▶ **Task statement**
Within the records, determine how many lines contain the word "screenshot". Your reply must consist of that number only.

▶ **Records for this task**
= = = =
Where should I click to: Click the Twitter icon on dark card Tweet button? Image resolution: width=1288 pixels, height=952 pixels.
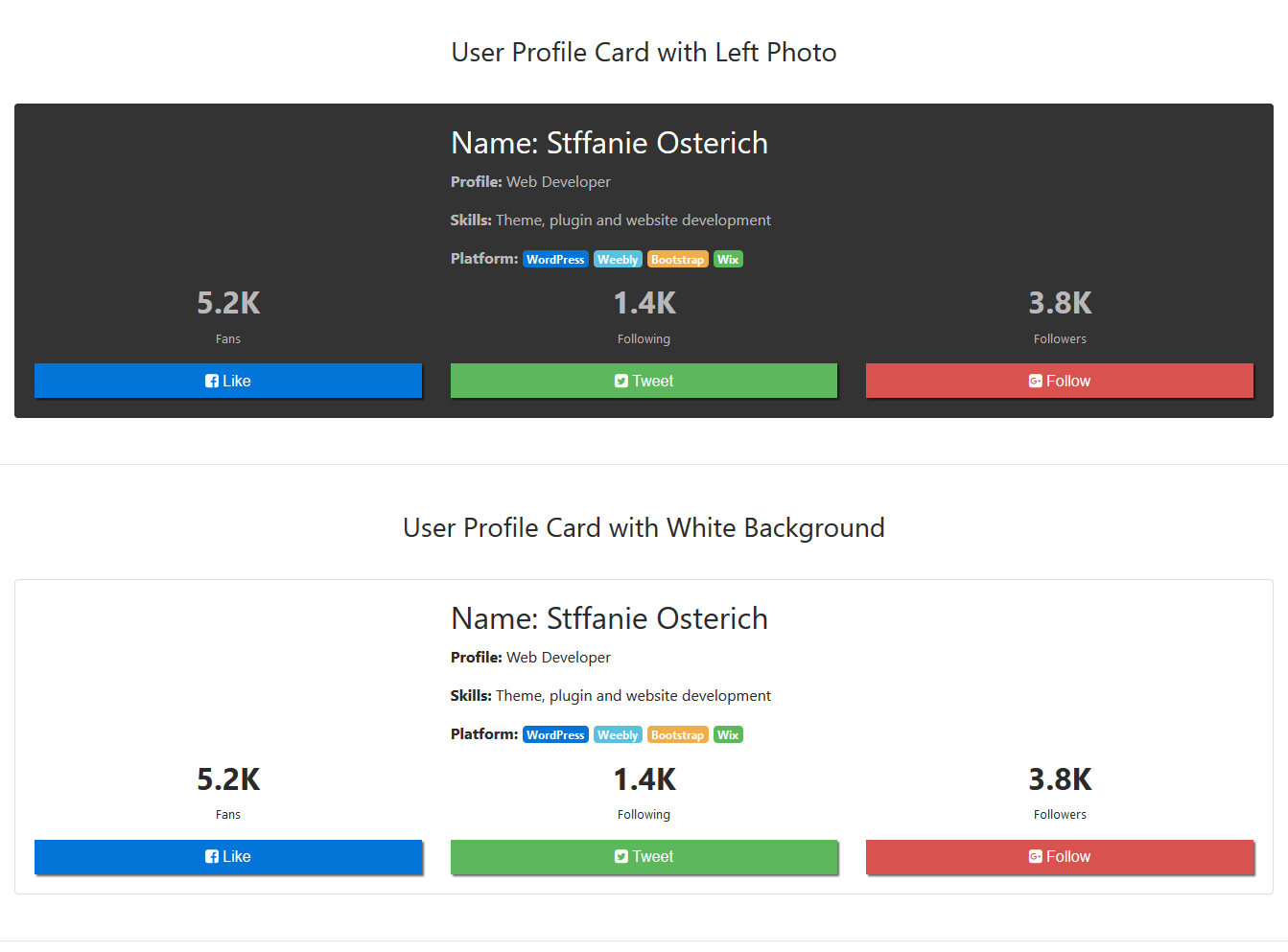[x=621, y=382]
= = = =
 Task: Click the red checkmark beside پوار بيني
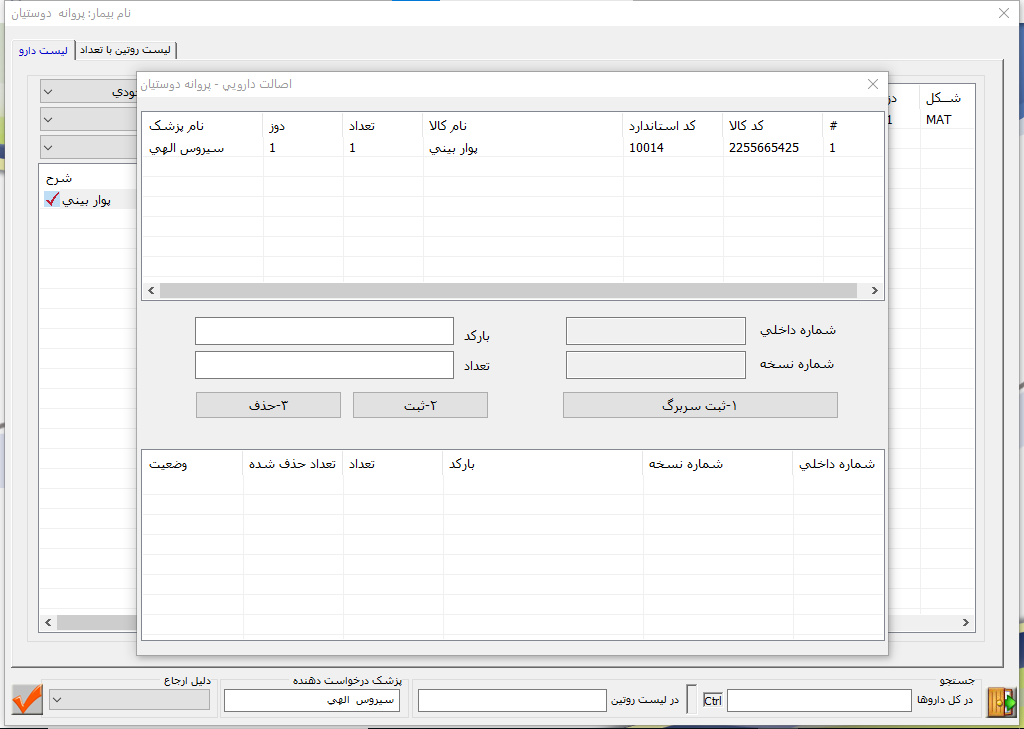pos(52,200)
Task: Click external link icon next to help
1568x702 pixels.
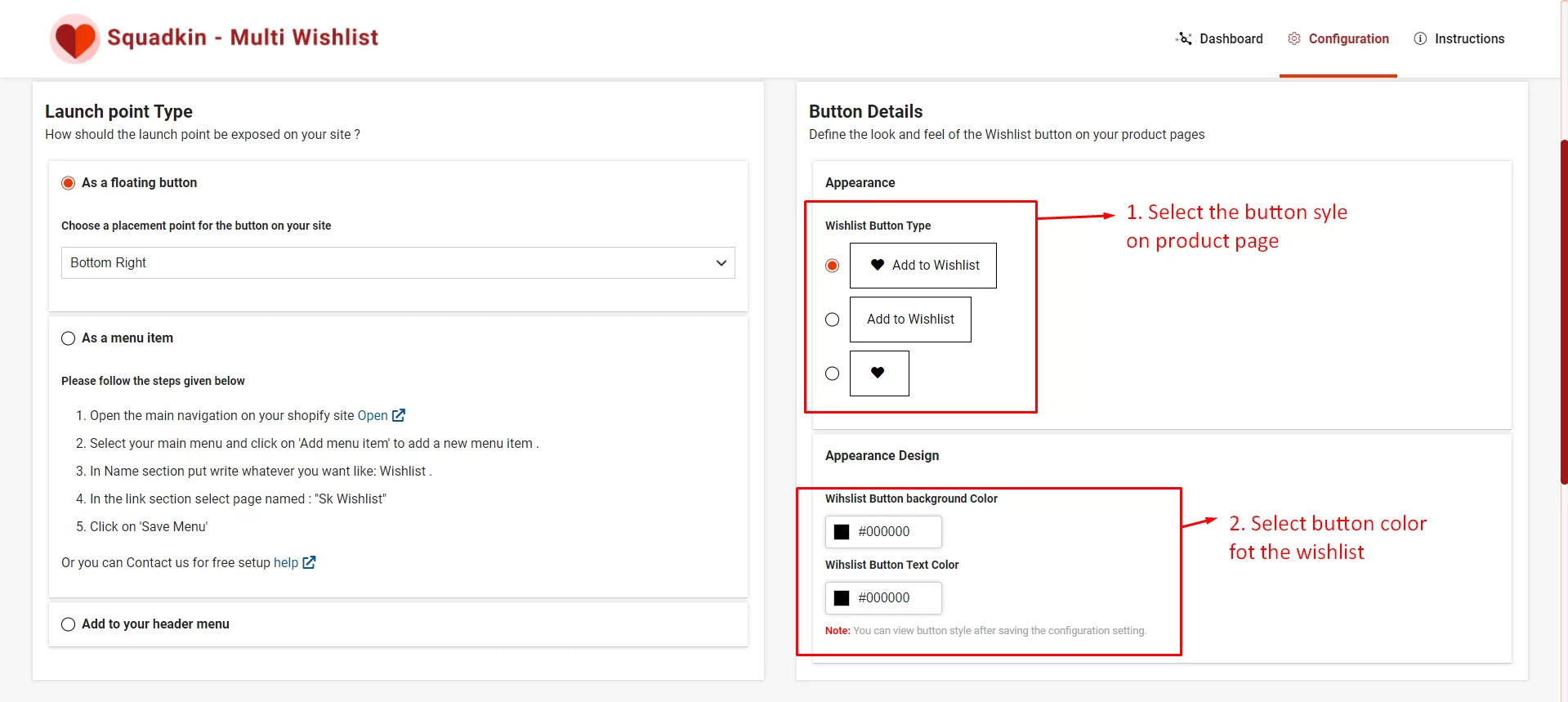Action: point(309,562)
= = = =
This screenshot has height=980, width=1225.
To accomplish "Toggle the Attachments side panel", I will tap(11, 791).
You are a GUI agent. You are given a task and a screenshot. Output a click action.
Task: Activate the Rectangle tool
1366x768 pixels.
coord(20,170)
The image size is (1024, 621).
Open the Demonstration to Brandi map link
= = = =
▶ **Solution for this exercise**
2